▸ Text section:
Greg Poulos, executive director of the Consumer Advocates of the PJM States, said he could not vote on the measure “even if he wanted to” because it had been posted too late for him to poll his members prior to the meeting.
The MRC approved Exelon’s proposal with 4.04 in favor in a sector-weighted vote, which precluded a vote on DTE’s proposal. From there, the proposal was moved to the Members Committee for an uncommon same-day vote. Several stakeholders expressed frustration at being required to consider the measure so quickly, but they also understood the need for expediency. PJM staff noted they had delayed closing the current FTR auction until after the MRC in order to confirm member preferences for how to handle the current positions.
James Ramsey with Suffolk Fund objected to the vote, which appeared to trigger a rule in PJM’s procedures that would block the vote from being taken. Staff confirmed Ramsey’s objection needed to occur in the MRC when the intention was announced to bring it for a vote at the MC, but Ramsey pointed to an example in the rules that appeared to allow a participant to level an objection in the MC. With the interpretation of the rule in question, Gabel Associates’ Michael Borgatti, who chairs the MC, called for a vote on whether the rules should be waived to allow for the vote. That motion received 4.43 in favor, surpassing the necessary 3.34 threshold in the sector-weighted vote.

▸ Tasks to carry out:
a) Decide whether each statement agrees with the passage on the PJM committee votes: (i) the MRC approved DTE's proposal, (ii) Michael Borgatti chairs the MC, (iii) the motion to waive the rules fell short of its threshold. Give yes or no for each, with the deciding words of the passage quoted exactly.
b) Using the passage on the PJM committee votes, answer each question on its own line: (i) Who is the executive director of the Consumer Advocates of the PJM States? (ii) Which auction did PJM staff delay closing? (iii) What organization is James Ramsey with?
c) Reproduce the part of the passage on the PJM committee votes starting with "James Ramsey with" and going on through "the sector-weighted vote.".
The lines after this play no part in the work on the passage about the PJM committee votes.

▸ Supplied material:
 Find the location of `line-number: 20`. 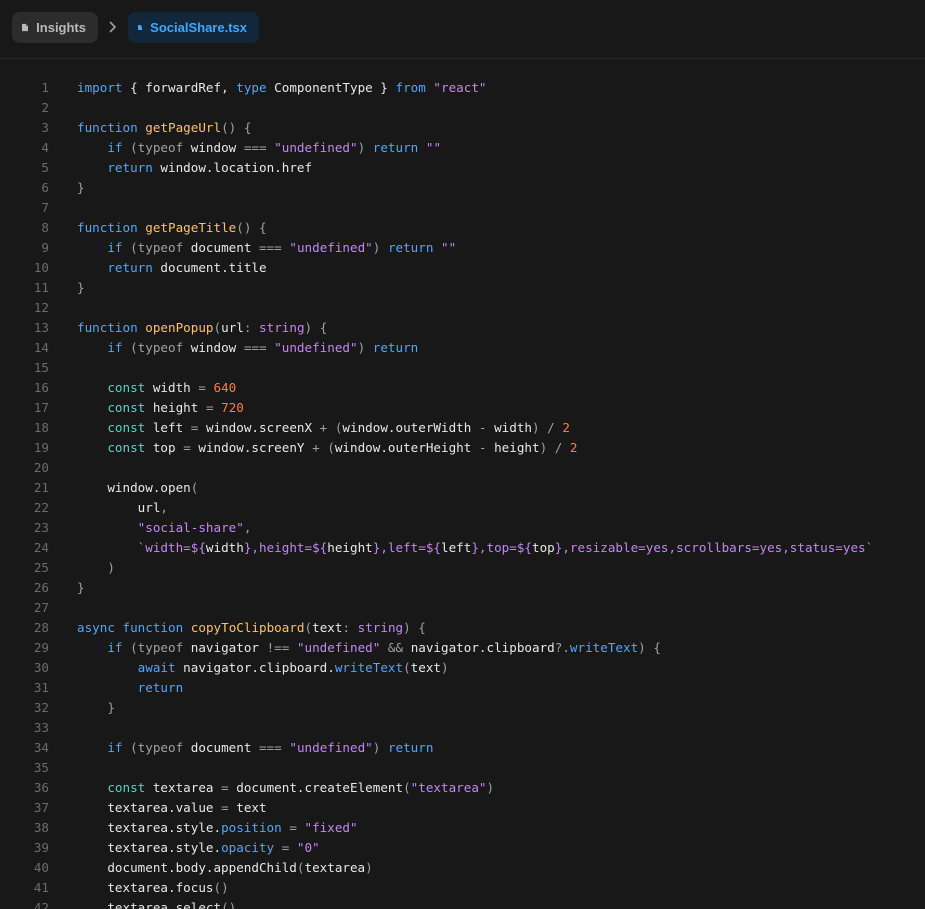

line-number: 20 is located at coordinates (41, 468).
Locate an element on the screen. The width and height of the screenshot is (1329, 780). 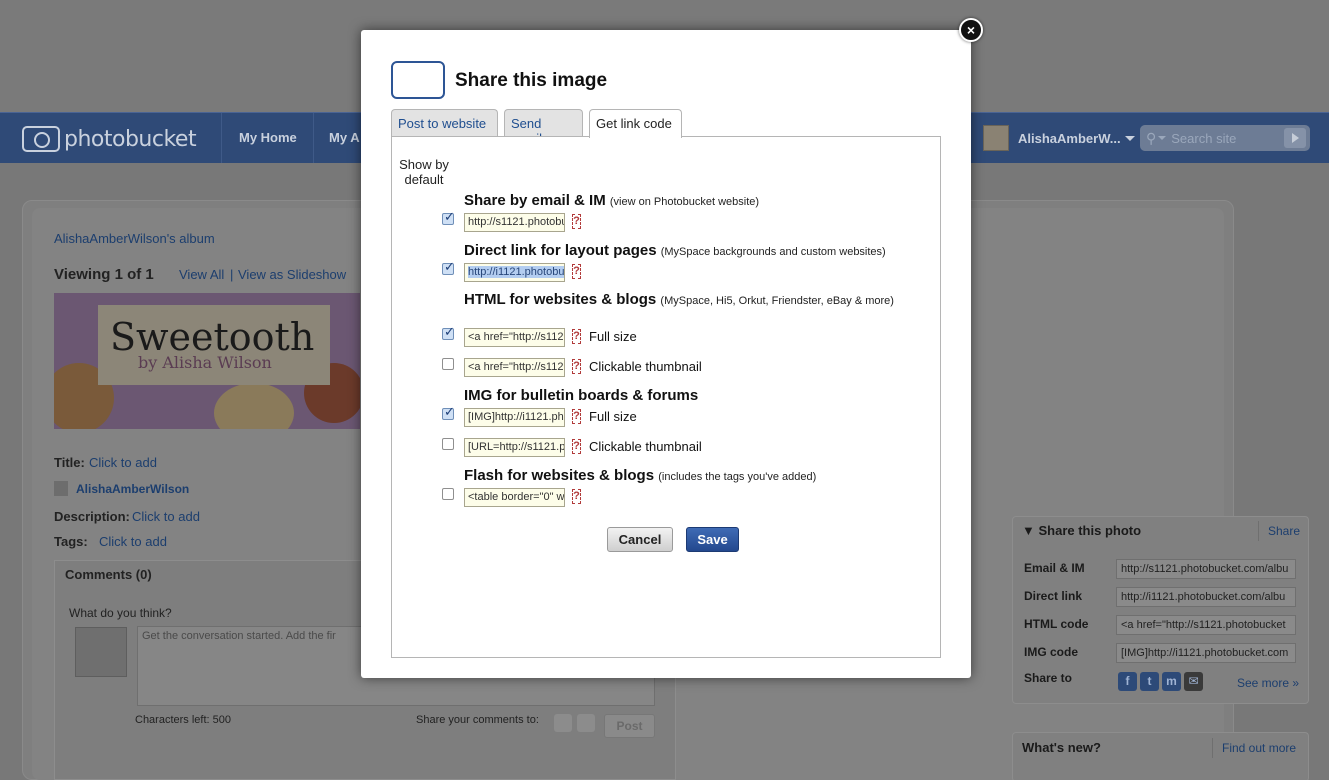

▸ Exercise results:
a)
(i) No: "The MRC approved Exelon’s proposal with 4.04 in favor in a sector-weighted vote, which precluded a vote on DTE’s proposal."
(ii) Yes: "Gabel Associates’ Michael Borgatti, who chairs the MC"
(iii) No: "That motion received 4.43 in favor, surpassing the necessary 3.34 threshold in the sector-weighted vote."

b)
(i) Greg Poulos
(ii) The current FTR auction
(iii) Suffolk Fund

c)
James Ramsey with Suffolk Fund objected to the vote, which appeared to trigger a rule in PJM’s procedures that would block the vote from being taken. Staff confirmed Ramsey’s objection needed to occur in the MRC when the intention was announced to bring it for a vote at the MC, but Ramsey pointed to an example in the rules that appeared to allow a participant to level an objection in the MC. With the interpretation of the rule in question, Gabel Associates’ Michael Borgatti, who chairs the MC, called for a vote on whether the rules should be waived to allow for the vote. That motion received 4.43 in favor, surpassing the necessary 3.34 threshold in the sector-weighted vote.